#### [Work to complete]
Pull out every text line from the entries below and reproduce each one word for word, leaving out the pictures.

-------- Provided records

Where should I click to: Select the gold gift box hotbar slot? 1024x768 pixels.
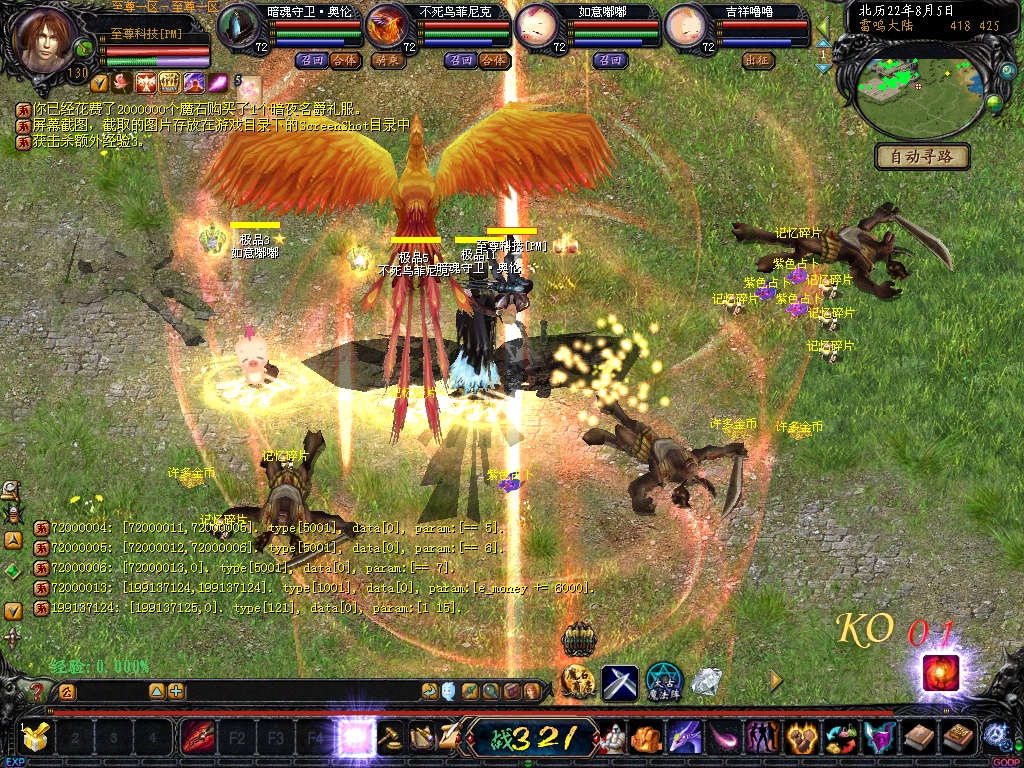tap(37, 739)
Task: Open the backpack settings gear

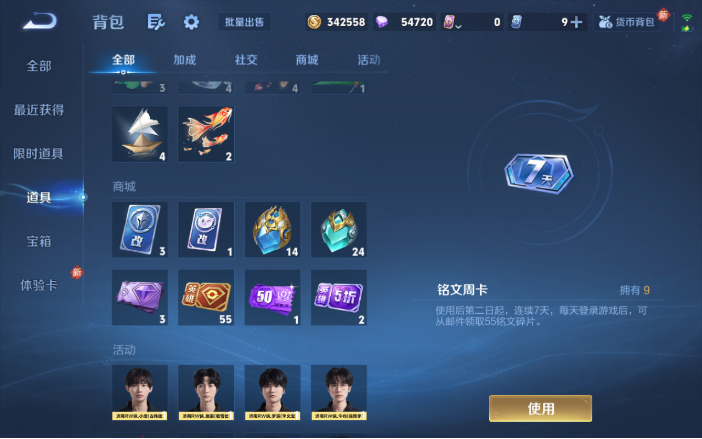Action: point(191,21)
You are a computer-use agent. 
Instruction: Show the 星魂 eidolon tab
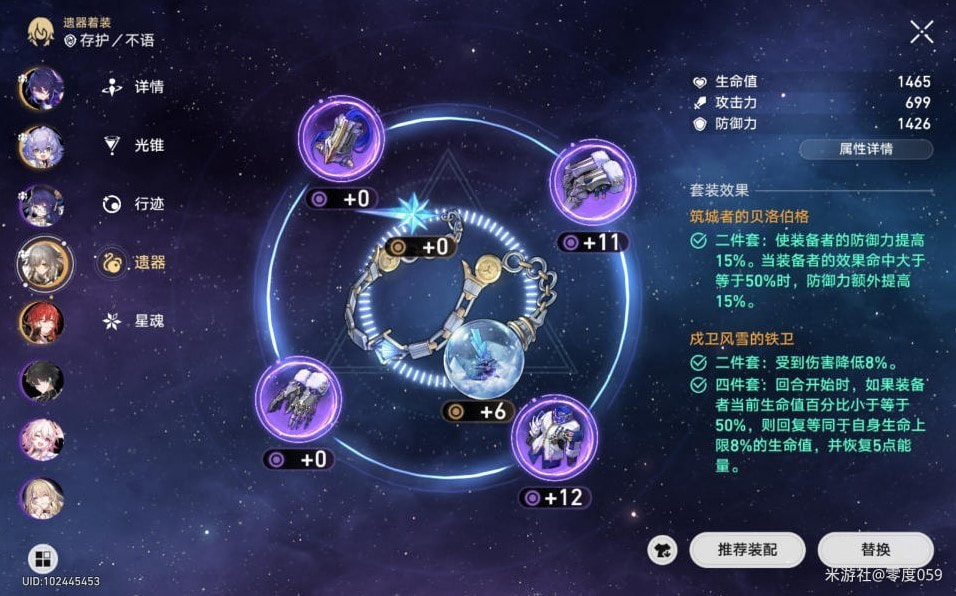coord(135,322)
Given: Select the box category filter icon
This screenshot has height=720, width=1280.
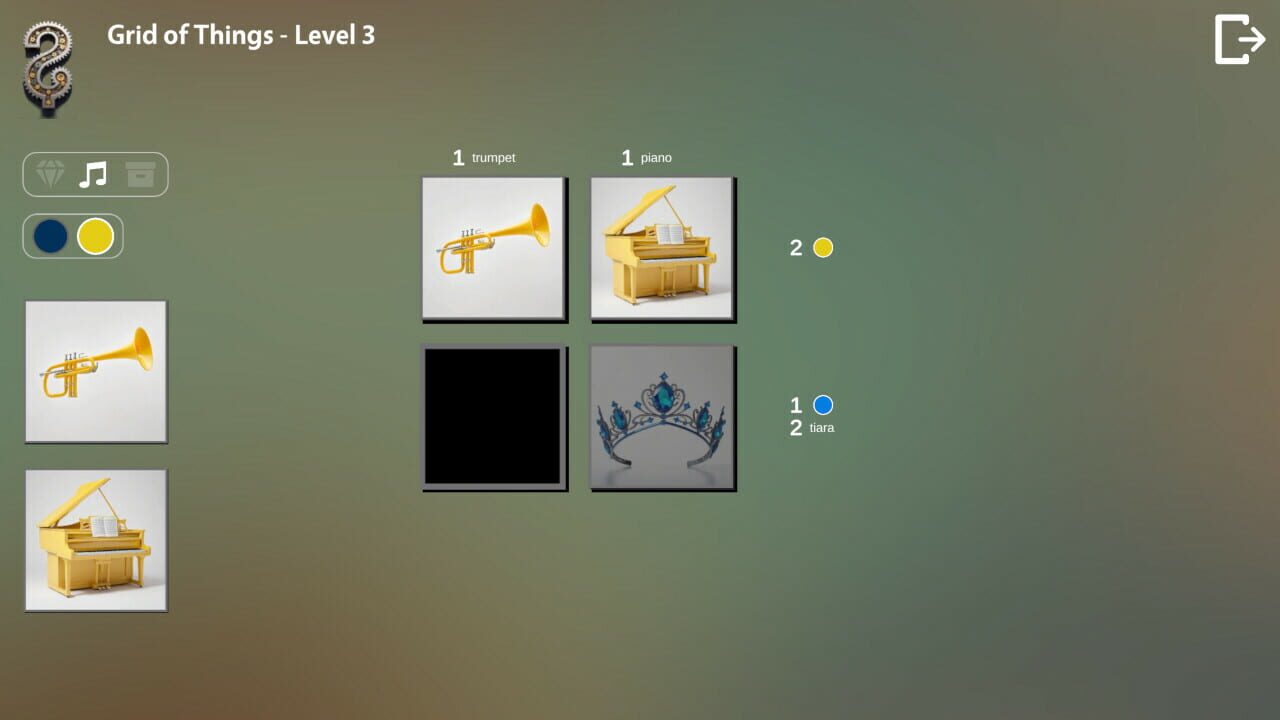Looking at the screenshot, I should [141, 174].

----------------

#### [Expected answer]
Where should I click to: Select the gold gift box hotbar slot? 1024x768 pixels.
tap(37, 739)
Task: Open the backpack settings gear

Action: point(191,21)
You are a computer-use agent. 
Instruction: Show the 星魂 eidolon tab
coord(135,322)
Given: Select the box category filter icon
This screenshot has height=720, width=1280.
Looking at the screenshot, I should [141, 174].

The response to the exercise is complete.